* AIM OF THE TASK:
For each line of the data below, copy it if it holds the word "agent".

* DATA LISTING:

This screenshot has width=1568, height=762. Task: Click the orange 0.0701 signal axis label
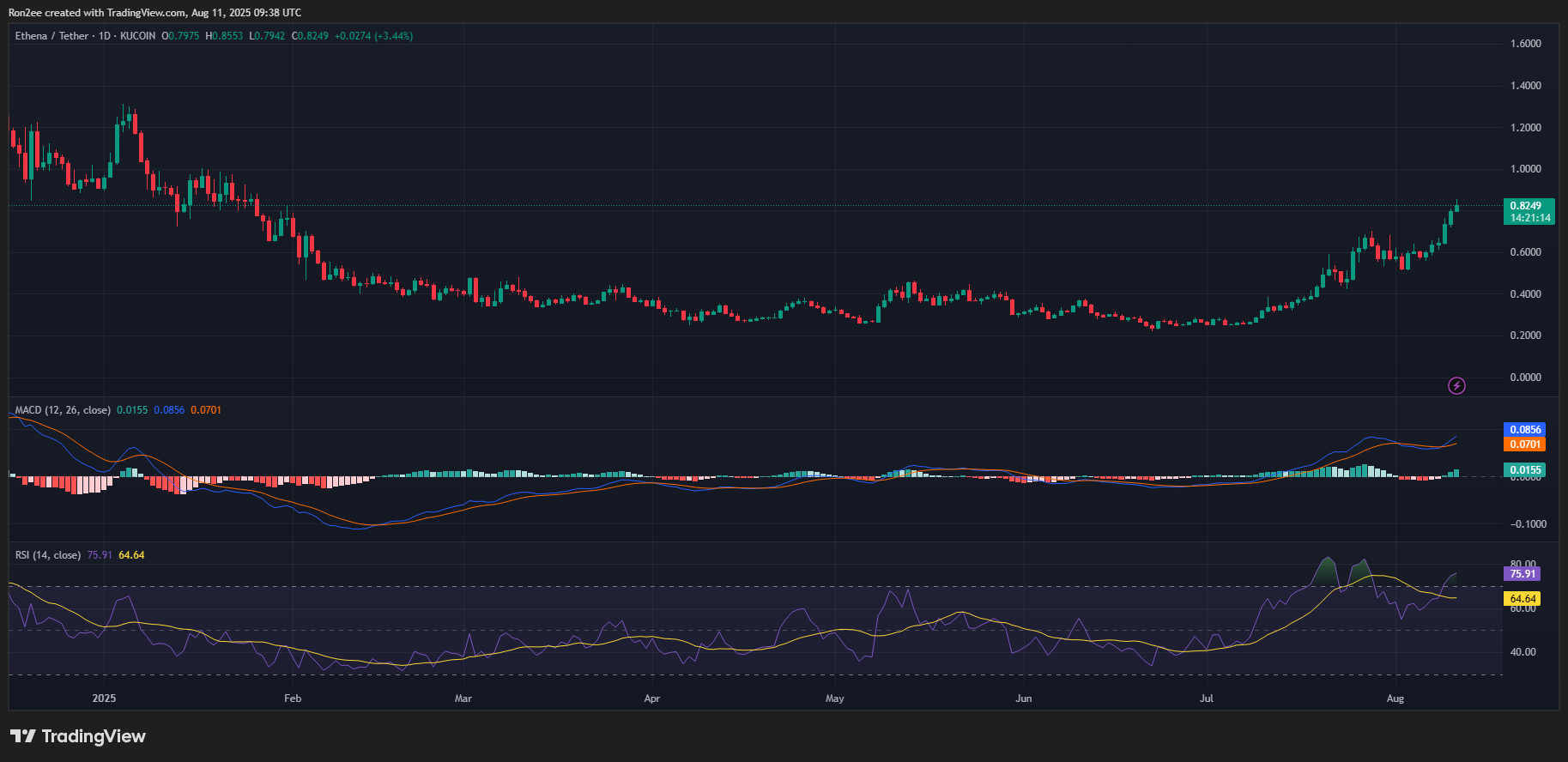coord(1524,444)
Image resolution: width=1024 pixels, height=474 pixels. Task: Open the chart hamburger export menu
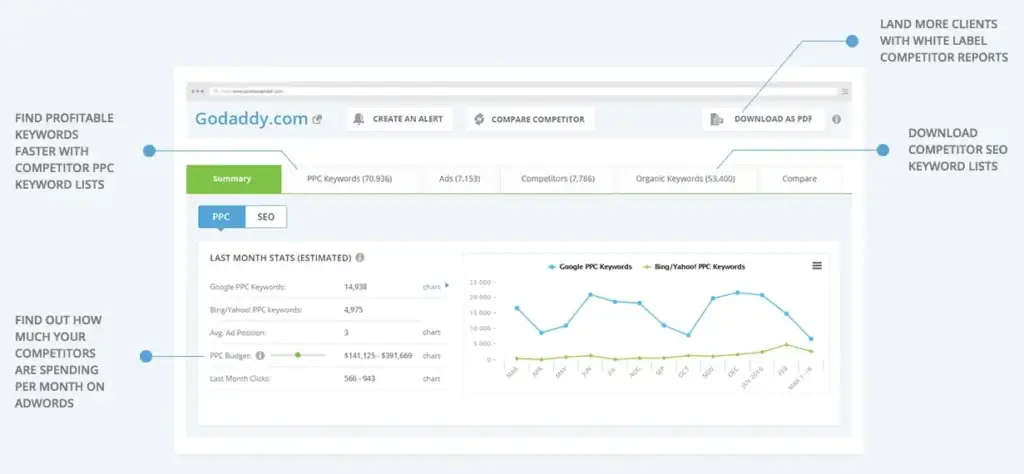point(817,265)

==

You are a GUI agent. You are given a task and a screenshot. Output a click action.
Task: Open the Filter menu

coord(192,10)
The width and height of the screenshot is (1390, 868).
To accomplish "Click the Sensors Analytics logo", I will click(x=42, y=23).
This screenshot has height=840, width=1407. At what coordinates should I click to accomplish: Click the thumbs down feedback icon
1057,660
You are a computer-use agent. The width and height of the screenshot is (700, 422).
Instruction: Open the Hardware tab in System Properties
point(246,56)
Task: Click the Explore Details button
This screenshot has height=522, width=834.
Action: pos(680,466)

* THE ANSWER:
You are a GUI agent. You are given a task and a screenshot. Output a click action.
You are a computer-use agent. The width and height of the screenshot is (700, 422).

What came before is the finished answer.